EXERCISE PROMPT – What you give back must match the records below word for word.

DATA EXTRACT –

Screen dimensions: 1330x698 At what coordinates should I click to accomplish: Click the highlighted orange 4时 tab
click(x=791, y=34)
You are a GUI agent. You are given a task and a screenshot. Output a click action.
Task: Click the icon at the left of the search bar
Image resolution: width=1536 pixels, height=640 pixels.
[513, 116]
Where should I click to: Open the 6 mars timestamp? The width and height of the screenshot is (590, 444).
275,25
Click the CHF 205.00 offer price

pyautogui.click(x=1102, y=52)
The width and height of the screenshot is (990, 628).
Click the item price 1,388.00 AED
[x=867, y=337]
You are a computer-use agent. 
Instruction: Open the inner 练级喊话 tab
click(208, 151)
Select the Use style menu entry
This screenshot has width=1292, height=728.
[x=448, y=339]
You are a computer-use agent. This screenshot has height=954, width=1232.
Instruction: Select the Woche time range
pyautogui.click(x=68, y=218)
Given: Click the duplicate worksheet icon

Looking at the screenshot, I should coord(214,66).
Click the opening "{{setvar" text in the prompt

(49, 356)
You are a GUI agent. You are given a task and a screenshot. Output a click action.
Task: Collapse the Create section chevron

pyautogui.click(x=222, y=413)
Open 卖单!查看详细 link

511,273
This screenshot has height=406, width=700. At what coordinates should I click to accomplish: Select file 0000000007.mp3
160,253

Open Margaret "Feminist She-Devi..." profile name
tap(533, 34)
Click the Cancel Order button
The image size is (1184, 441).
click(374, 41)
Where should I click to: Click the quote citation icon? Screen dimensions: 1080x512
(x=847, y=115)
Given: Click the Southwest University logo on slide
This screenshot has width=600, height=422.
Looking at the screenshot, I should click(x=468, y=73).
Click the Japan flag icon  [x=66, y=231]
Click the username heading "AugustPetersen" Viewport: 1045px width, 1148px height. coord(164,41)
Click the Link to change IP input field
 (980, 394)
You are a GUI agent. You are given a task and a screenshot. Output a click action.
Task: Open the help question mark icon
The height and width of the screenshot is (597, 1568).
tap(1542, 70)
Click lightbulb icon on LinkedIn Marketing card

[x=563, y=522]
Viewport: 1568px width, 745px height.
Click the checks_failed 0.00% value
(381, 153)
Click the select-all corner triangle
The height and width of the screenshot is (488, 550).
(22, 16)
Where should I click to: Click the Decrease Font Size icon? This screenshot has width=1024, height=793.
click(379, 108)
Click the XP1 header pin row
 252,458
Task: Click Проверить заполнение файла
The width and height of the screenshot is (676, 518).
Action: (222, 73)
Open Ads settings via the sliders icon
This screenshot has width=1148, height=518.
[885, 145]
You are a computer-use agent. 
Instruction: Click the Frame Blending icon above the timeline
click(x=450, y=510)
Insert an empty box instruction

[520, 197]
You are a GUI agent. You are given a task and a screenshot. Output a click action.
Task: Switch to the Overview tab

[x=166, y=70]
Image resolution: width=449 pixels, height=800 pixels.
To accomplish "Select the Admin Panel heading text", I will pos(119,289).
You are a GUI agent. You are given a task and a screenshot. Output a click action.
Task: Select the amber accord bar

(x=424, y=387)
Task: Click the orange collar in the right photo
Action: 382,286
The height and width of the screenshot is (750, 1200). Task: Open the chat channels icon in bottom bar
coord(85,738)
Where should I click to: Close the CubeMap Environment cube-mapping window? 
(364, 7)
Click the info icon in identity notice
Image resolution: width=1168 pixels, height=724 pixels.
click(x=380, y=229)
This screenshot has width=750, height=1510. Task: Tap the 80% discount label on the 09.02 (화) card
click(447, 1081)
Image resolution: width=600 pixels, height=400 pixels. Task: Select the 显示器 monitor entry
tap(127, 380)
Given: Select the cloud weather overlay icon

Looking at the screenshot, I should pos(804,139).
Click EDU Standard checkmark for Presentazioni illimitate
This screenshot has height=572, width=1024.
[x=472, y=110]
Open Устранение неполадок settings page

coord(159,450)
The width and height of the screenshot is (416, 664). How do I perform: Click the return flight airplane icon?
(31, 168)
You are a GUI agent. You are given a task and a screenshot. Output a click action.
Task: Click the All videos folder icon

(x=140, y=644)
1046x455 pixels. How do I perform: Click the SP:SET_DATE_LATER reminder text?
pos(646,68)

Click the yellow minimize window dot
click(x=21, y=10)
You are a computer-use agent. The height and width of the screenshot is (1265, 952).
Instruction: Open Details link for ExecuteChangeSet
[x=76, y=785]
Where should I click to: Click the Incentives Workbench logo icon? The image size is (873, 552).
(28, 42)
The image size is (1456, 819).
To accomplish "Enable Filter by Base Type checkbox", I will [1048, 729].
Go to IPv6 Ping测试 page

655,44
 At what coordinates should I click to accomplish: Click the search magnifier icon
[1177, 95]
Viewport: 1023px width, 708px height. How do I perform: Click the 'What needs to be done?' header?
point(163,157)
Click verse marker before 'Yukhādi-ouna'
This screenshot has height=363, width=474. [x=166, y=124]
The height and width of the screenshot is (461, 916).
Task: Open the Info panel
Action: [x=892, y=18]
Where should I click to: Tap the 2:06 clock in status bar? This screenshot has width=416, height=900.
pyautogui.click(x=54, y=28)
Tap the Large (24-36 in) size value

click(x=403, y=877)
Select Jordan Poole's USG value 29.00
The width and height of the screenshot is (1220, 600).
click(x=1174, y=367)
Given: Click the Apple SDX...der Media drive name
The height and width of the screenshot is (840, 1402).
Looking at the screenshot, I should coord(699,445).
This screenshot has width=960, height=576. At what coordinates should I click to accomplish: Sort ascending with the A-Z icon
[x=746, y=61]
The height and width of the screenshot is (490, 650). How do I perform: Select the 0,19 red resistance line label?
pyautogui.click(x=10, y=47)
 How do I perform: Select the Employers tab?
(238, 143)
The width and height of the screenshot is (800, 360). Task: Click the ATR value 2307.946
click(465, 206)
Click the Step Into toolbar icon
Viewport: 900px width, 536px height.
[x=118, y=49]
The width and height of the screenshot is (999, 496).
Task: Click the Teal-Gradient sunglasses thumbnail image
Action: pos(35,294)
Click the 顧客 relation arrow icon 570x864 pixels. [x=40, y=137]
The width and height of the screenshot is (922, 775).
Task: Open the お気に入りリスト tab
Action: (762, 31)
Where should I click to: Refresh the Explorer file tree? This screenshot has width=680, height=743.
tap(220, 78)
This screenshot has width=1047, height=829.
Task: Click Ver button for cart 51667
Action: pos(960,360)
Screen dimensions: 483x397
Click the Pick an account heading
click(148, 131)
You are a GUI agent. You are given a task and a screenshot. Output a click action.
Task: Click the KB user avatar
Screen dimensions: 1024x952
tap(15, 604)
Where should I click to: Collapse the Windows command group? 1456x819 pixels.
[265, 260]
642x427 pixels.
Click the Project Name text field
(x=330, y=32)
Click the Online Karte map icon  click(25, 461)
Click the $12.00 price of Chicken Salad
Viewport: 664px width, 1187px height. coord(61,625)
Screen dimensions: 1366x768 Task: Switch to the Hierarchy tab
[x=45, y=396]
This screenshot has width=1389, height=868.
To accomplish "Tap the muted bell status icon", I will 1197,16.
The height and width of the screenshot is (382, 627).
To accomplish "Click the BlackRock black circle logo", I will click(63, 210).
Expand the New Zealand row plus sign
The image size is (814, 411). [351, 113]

EXERCISE RESPONSE –
Screen dimensions: 1330x698 At what coordinates should I click to accomplish: Click the highlighted orange 4时 tab
click(x=791, y=34)
You are a GUI agent. You are given a task and a screenshot. Output a click action.
Task: Click the icon at the left of the search bar
Image resolution: width=1536 pixels, height=640 pixels.
[513, 116]
Where should I click to: Open the 6 mars timestamp? The width and height of the screenshot is (590, 444).
275,25
Click the CHF 205.00 offer price

pyautogui.click(x=1102, y=52)
The width and height of the screenshot is (990, 628).
Click the item price 1,388.00 AED
[x=867, y=337]
You are a computer-use agent. 
Instruction: Open the inner 练级喊话 tab
click(208, 151)
Select the Use style menu entry
This screenshot has width=1292, height=728.
[x=448, y=339]
You are a computer-use agent. This screenshot has height=954, width=1232.
Instruction: Select the Woche time range
pyautogui.click(x=68, y=218)
Given: Click the duplicate worksheet icon

Looking at the screenshot, I should coord(214,66).
Click the opening "{{setvar" text in the prompt

(49, 356)
You are a GUI agent. You are given a task and a screenshot. Output a click action.
Task: Collapse the Create section chevron

pyautogui.click(x=222, y=413)
Open 卖单!查看详细 link

511,273
This screenshot has height=406, width=700. At what coordinates should I click to accomplish: Select file 0000000007.mp3
160,253

Open Margaret "Feminist She-Devi..." profile name
tap(533, 34)
Click the Cancel Order button
The image size is (1184, 441).
click(374, 41)
Where should I click to: Click the quote citation icon? Screen dimensions: 1080x512
(x=847, y=115)
Given: Click the Southwest University logo on slide
This screenshot has width=600, height=422.
Looking at the screenshot, I should click(x=468, y=73).
Click the Japan flag icon  [x=66, y=231]
Click the username heading "AugustPetersen" Viewport: 1045px width, 1148px height. coord(164,41)
Click the Link to change IP input field
 (980, 394)
You are a GUI agent. You are given a task and a screenshot. Output a click action.
Task: Open the help question mark icon
The height and width of the screenshot is (597, 1568).
tap(1542, 70)
Click lightbulb icon on LinkedIn Marketing card

[x=563, y=522]
Viewport: 1568px width, 745px height.
Click the checks_failed 0.00% value
(381, 153)
Click the select-all corner triangle
The height and width of the screenshot is (488, 550).
(22, 16)
Where should I click to: Click the Decrease Font Size icon? This screenshot has width=1024, height=793.
click(379, 108)
Click the XP1 header pin row
 252,458
Task: Click Проверить заполнение файла
The width and height of the screenshot is (676, 518).
Action: (222, 73)
Open Ads settings via the sliders icon
This screenshot has width=1148, height=518.
[885, 145]
You are a computer-use agent. 
Instruction: Click the Frame Blending icon above the timeline
click(x=450, y=510)
Insert an empty box instruction

[520, 197]
You are a GUI agent. You are given a task and a screenshot. Output a click action.
Task: Switch to the Overview tab

[x=166, y=70]
Image resolution: width=449 pixels, height=800 pixels.
To accomplish "Select the Admin Panel heading text", I will pos(119,289).
You are a GUI agent. You are given a task and a screenshot. Output a click action.
Task: Select the amber accord bar

(x=424, y=387)
Task: Click the orange collar in the right photo
Action: 382,286
The height and width of the screenshot is (750, 1200). Task: Open the chat channels icon in bottom bar
coord(85,738)
Where should I click to: Close the CubeMap Environment cube-mapping window? 
(364, 7)
Click the info icon in identity notice
Image resolution: width=1168 pixels, height=724 pixels.
click(x=380, y=229)
This screenshot has width=750, height=1510. Task: Tap the 80% discount label on the 09.02 (화) card
click(447, 1081)
Image resolution: width=600 pixels, height=400 pixels. Task: Select the 显示器 monitor entry
tap(127, 380)
Given: Select the cloud weather overlay icon

Looking at the screenshot, I should pos(804,139).
Click EDU Standard checkmark for Presentazioni illimitate
This screenshot has height=572, width=1024.
[x=472, y=110]
Open Устранение неполадок settings page

coord(159,450)
The width and height of the screenshot is (416, 664). How do I perform: Click the return flight airplane icon?
(31, 168)
You are a GUI agent. You are given a task and a screenshot. Output a click action.
Task: Click the All videos folder icon

(x=140, y=644)
1046x455 pixels. How do I perform: Click the SP:SET_DATE_LATER reminder text?
pos(646,68)

Click the yellow minimize window dot
click(x=21, y=10)
You are a computer-use agent. The height and width of the screenshot is (1265, 952).
Instruction: Open Details link for ExecuteChangeSet
[x=76, y=785]
Where should I click to: Click the Incentives Workbench logo icon? The image size is (873, 552).
(28, 42)
The image size is (1456, 819).
To accomplish "Enable Filter by Base Type checkbox", I will [1048, 729].
Go to IPv6 Ping测试 page

655,44
 At what coordinates should I click to accomplish: Click the search magnifier icon
[1177, 95]
Viewport: 1023px width, 708px height. How do I perform: Click the 'What needs to be done?' header?
point(163,157)
Click verse marker before 'Yukhādi-ouna'
This screenshot has height=363, width=474. [x=166, y=124]
The height and width of the screenshot is (461, 916).
Task: Open the Info panel
Action: [x=892, y=18]
Where should I click to: Tap the 2:06 clock in status bar? This screenshot has width=416, height=900.
pyautogui.click(x=54, y=28)
Tap the Large (24-36 in) size value

click(x=403, y=877)
Select Jordan Poole's USG value 29.00
The width and height of the screenshot is (1220, 600).
click(x=1174, y=367)
Given: Click the Apple SDX...der Media drive name
The height and width of the screenshot is (840, 1402).
Looking at the screenshot, I should coord(699,445).
This screenshot has width=960, height=576. At what coordinates should I click to accomplish: Sort ascending with the A-Z icon
[x=746, y=61]
The height and width of the screenshot is (490, 650). How do I perform: Select the 0,19 red resistance line label?
pyautogui.click(x=10, y=47)
 How do I perform: Select the Employers tab?
(238, 143)
The width and height of the screenshot is (800, 360). Task: Click the ATR value 2307.946
click(465, 206)
Click the Step Into toolbar icon
Viewport: 900px width, 536px height.
[x=118, y=49]
The width and height of the screenshot is (999, 496).
Task: Click the Teal-Gradient sunglasses thumbnail image
Action: pos(35,294)
Click the 顧客 relation arrow icon 570x864 pixels. [x=40, y=137]
The width and height of the screenshot is (922, 775).
Task: Open the お気に入りリスト tab
Action: (762, 31)
Where should I click to: Refresh the Explorer file tree? This screenshot has width=680, height=743.
tap(220, 78)
This screenshot has width=1047, height=829.
Task: Click Ver button for cart 51667
Action: pos(960,360)
Screen dimensions: 483x397
Click the Pick an account heading
click(148, 131)
You are a GUI agent. You are given a task and a screenshot. Output a click action.
Task: Click the KB user avatar
Screen dimensions: 1024x952
tap(15, 604)
Where should I click to: Collapse the Windows command group? 1456x819 pixels.
[265, 260]
642x427 pixels.
Click the Project Name text field
(x=330, y=32)
Click the Online Karte map icon  click(25, 461)
Click the $12.00 price of Chicken Salad
Viewport: 664px width, 1187px height. coord(61,625)
Screen dimensions: 1366x768 Task: Switch to the Hierarchy tab
[x=45, y=396]
This screenshot has width=1389, height=868.
To accomplish "Tap the muted bell status icon", I will 1197,16.
The height and width of the screenshot is (382, 627).
To accomplish "Click the BlackRock black circle logo", I will click(63, 210).
Expand the New Zealand row plus sign
The image size is (814, 411). [351, 113]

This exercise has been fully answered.